The European Commission announced Monday that it has revised the way it will adopt rulings on Article 13 health claims into law. Under the new approach, the adoption of accepted health claims will come in two steps, rather than in a series as was the case previously. Claims for substances other than botanicals will be finalized and adopted by June 2011, with botanicals claims to follow sometime thereafter.
According to both the Commission and the International Alliance of Dietary/Food Supplements Associations (IADSA), this change was because of the many concerns raised by stakeholders in the process. Many in the industry complained long and hard about the potential market distortions to which the previous process could have given rise between companies whose claims have been rejected and companies marketing products using claims for which assessment is still pending.
"This new approach announced today by the Commission is an excellent result for the food supplement sector that has been achieved due to the huge amount of work that is being carried out by the European associations," IADSA said in a press release today.
Among the industry-friendly features of the new ruling, the group singled out:
- The adoption of all claims (except for botanicals) will now avoid the distortion of the market that would have followed a batch-wise approach.

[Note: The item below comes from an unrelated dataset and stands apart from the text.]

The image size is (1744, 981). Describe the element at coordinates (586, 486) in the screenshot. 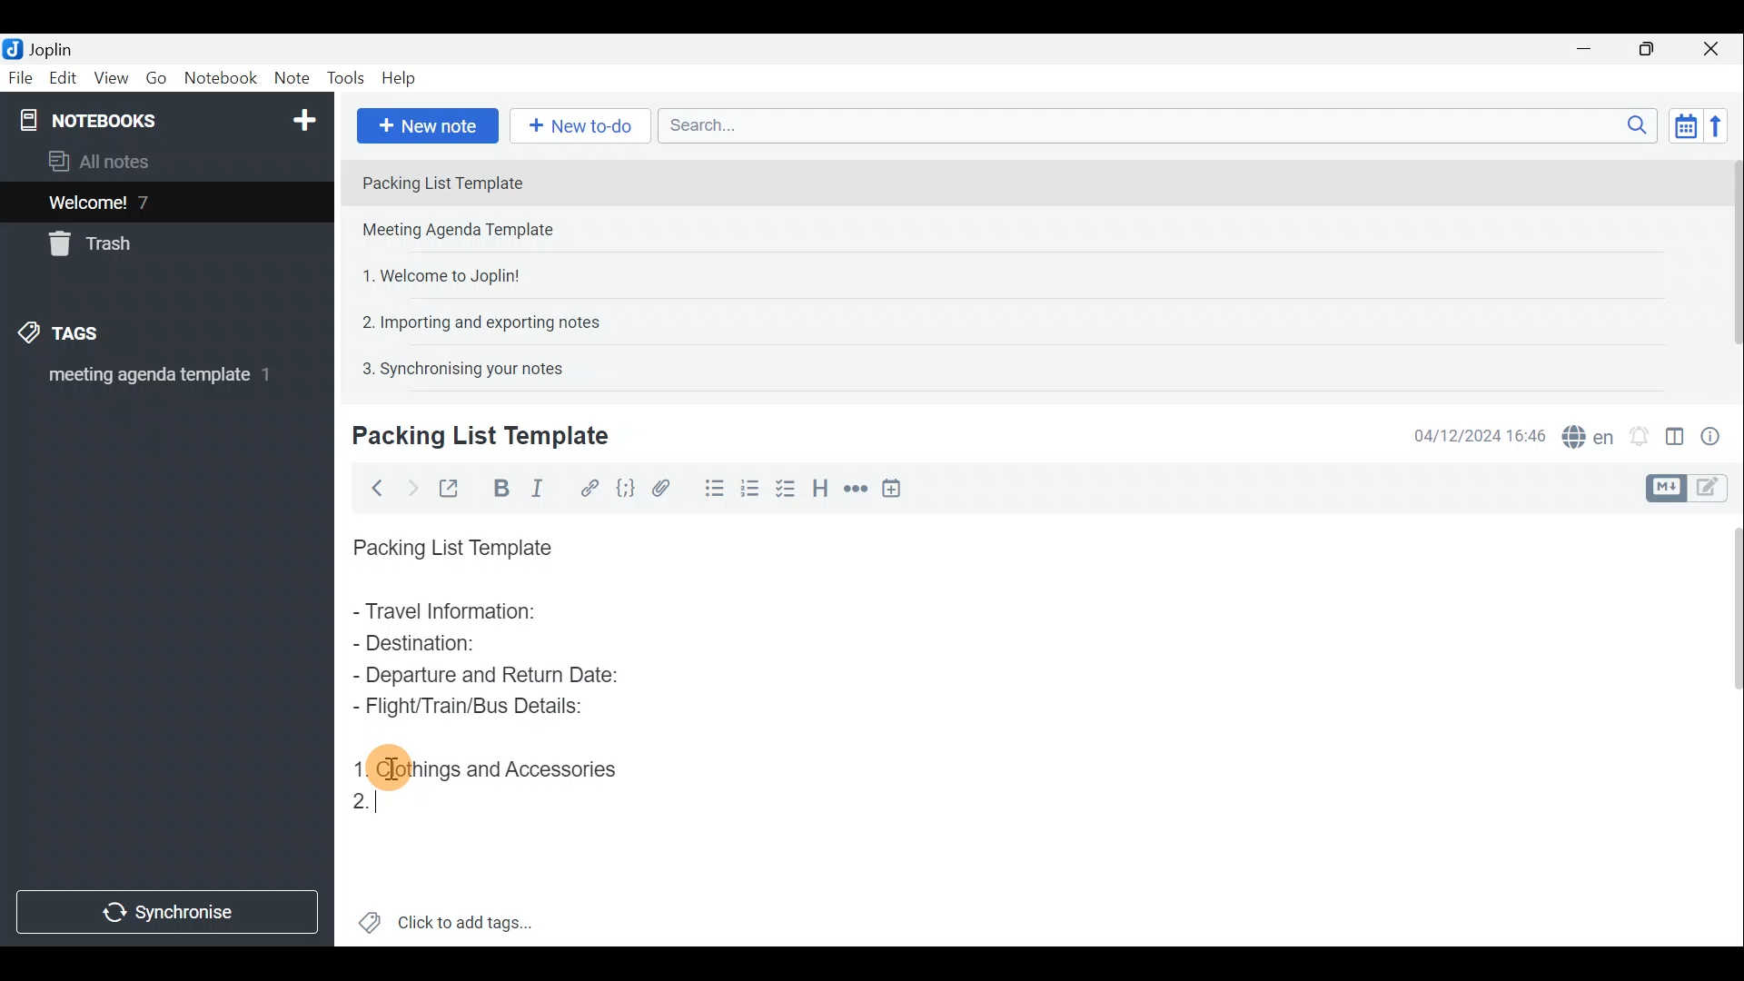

- The singling out of botanicals is legitimate because of the unequal treatment as compared to medicinal products.
- This new approach is pragmatic, it will increase legal certainty and will ultimately benefit the consumer.
- The new timeline resulting from this new approach provides a significant amount of time to the industry to continue the discussions with the European Commission and the Member States.
The European Food and Safety Authority will continue to issue its advisory rulings Article 13 health claims in a batch format, with the next set due out in October. The previous sets of rulings have featured mostly negative opinions, with health claims for probiotics and antioxidants hit particularly hard. Monday's action by the Commission affects how those rulings will ultimately become law, but doesn't necessarily alter the way in which EFSA comes to advisory opinions on whether scientific evidence adequately supports the health claims associated with ingredients in dietary supplements and functional foods.